→ Problem set
(a) According to the passage on localization in reservoir data assimilation, why is distance-dependent localization not used to update uncertain scalar parameters?
(b) Translate this sentence from the passage on localization in reservoir data assimilation into Spanish: "There are many alternatives to calculate ρ when using the distance-dependent approach."
(c) Set down the passage on localization in reservoir data assimilation word for word, from "Ne is the number" up to and including "and Reynolds (2013).".

→ Document extract
——————————

Ne is the number of models per ensemble, Nd the number of data, σ2 the variance and \(\bar{m}^{\text{f}}\) the mean of certain attribute. It is important to point out that the matrix shown in Eq. 5 is diagonal because of the difficulty to measure the correlation between observed data error. More information about the method can be found in Emerick and Reynolds (2013).

To avoid spurious correlations and an ensemble collapse, localization technique is used in the analysis equation (Eq. 1), which introduces a correlation matrix ρ via an element-by-element multiplication, also known as Schur product (\(\circ\)) (Eq. 6). A common type of localization is the distance dependent. Watanabe and Datta-Gupta (2011) defined it as a function of the distance between the well (observation data point) and any point of the grid that influences the data from this specific well. Therefore, in this type of localization, the regions of influence of all data for each well must be defined, and the updates of petrophysical properties (permeability, porosity) are performed only in these defined regions based on the specified data (oil rate, water rate).
$$m_{j}^{a} = m_{j}^{\text{f}} + \rho \circ K \left( {d_{{{\text{obs}},j}} - d_{{{\text{sim}},j}} } \right)$$
There are many alternatives to calculate ρ when using the distance-dependent approach. One much-used formulation is defined by Gaspari and Cohn (1999), where ρ can assume values from 0 to 1 depending on the distance from the well location:
$$\rho \left( {h,L} \right) = \left\{ {\begin{array}{*{20}l} { - \frac{1}{4} \left( {\frac{h}{L}} \right)^{5} + \frac{1}{2} \left( {\frac{h}{L}} \right)^{4} + \frac{5}{8} \left( {\frac{h}{L}} \right)^{3} - \frac{5}{3} \left( {\frac{h}{L}} \right)^{2} + 1,} \hfill & {0 \le h \le L} \hfill \\ {\frac{1}{12}\left( {\frac{h}{L}} \right)^{5} - \frac{1}{2} \left( {\frac{h}{L}} \right)^{4} + \frac{5}{8} \left( {\frac{h}{L}} \right)^{3} + \frac{5}{3} \left( {\frac{h}{L}} \right)^{2} - 5 \left( {\frac{h}{L}} \right) + 4 - \frac{2}{3} \left( {\frac{h}{L}} \right)^{ - 1} ,} \hfill & {L < h \le 2L} \hfill \\ {0,} \hfill & {h > 2L} \hfill \\ \end{array} } \right.$$
here h is the Euclidean distance between any grid cell and well location and L is the critical length, which delineates the region of influence of each type of data from the wells. Thus, grid blocks close to the wells will present a high value of ρ and, consequently, during the assimilation process, will be highly influenced by the data from that well. However, this type of localization is not used to update uncertain scalar parameters as they are used to represent the whole (or part) of the reservoir model.

——————————

→ Supplied material
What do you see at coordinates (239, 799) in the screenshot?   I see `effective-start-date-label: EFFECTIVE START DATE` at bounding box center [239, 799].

——————————

→ Results in order
(a) It is not used for uncertain scalar parameters because those parameters represent the whole reservoir model, or part of it.

(b) Existen muchas alternativas para calcular ρ cuando se utiliza el enfoque dependiente de la distancia.

(c)
Ne is the number of models per ensemble, Nd the number of data, σ2 the variance and \(\bar{m}^{\text{f}}\) the mean of certain attribute. It is important to point out that the matrix shown in Eq. 5 is diagonal because of the difficulty to measure the correlation between observed data error. More information about the method can be found in Emerick and Reynolds (2013).